Records from a dataset
+-------+
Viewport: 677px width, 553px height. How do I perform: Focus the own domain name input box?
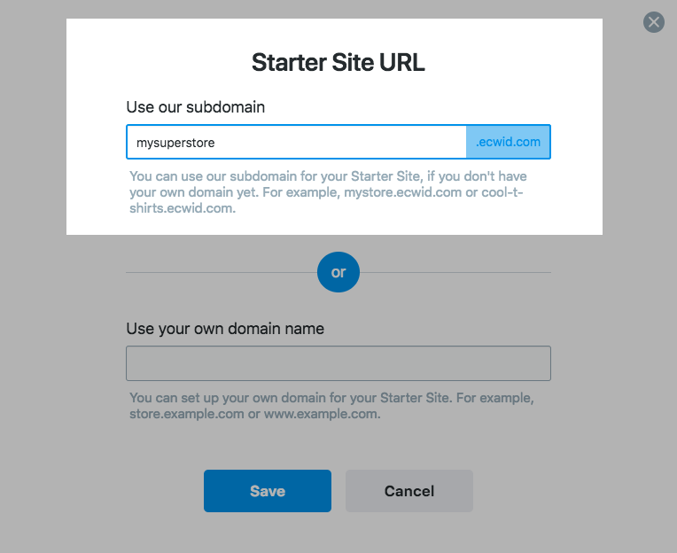tap(339, 363)
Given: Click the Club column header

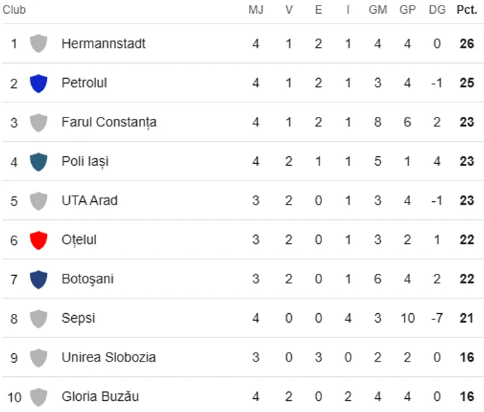Looking at the screenshot, I should [15, 10].
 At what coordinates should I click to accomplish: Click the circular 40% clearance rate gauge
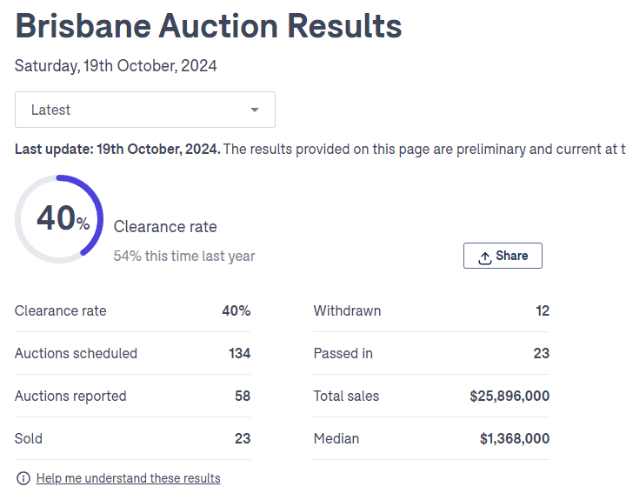click(59, 219)
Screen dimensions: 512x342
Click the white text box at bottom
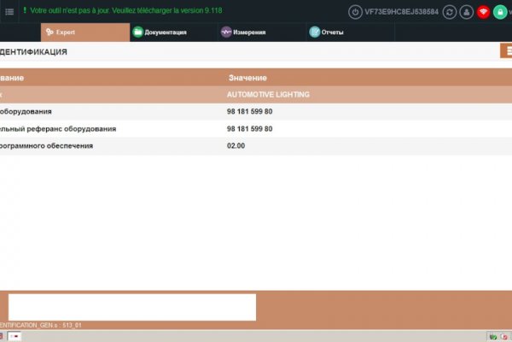click(131, 307)
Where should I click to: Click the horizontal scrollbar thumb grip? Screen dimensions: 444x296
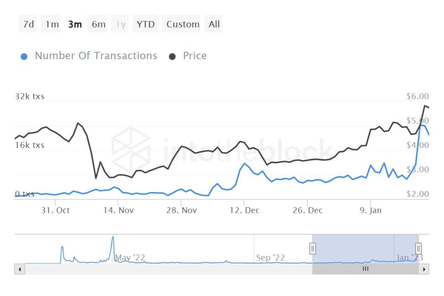365,269
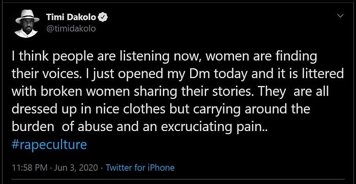Screen dimensions: 356x184
Task: Click the white hat in the avatar photo
Action: [x=27, y=16]
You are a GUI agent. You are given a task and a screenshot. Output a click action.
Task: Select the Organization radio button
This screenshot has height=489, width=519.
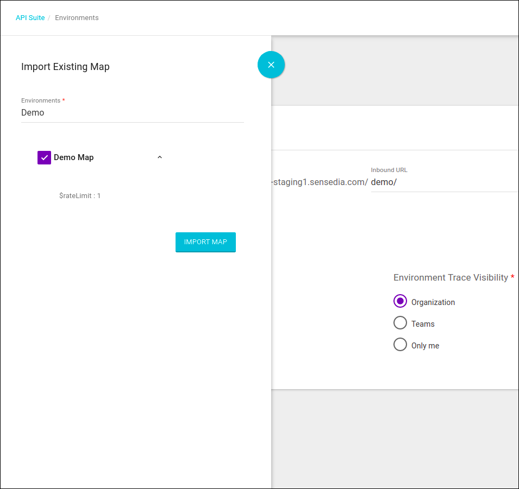pyautogui.click(x=400, y=301)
+-------+
▶ **TASK BRIEF**
Reproduce every line of the listing above verbatim, leaving out the pictures.

▶ **WRITTEN SOLUTION**
Viewport: 677px width, 553px height. How do I perform: Focus the own domain name input box?
tap(339, 363)
Given: Click the Club column header

Looking at the screenshot, I should [15, 10].
 At what coordinates should I click to accomplish: Click the circular 40% clearance rate gauge
click(59, 219)
Screen dimensions: 512x342
Click the white text box at bottom
click(131, 307)
Where should I click to: Click the horizontal scrollbar thumb grip? Screen dimensions: 444x296
365,269
Screen dimensions: 356x184
Task: Click the white hat in the avatar photo
Action: [x=27, y=16]
You are a GUI agent. You are given a task and a screenshot. Output a click action.
Task: Select the Organization radio button
This screenshot has height=489, width=519.
pyautogui.click(x=400, y=301)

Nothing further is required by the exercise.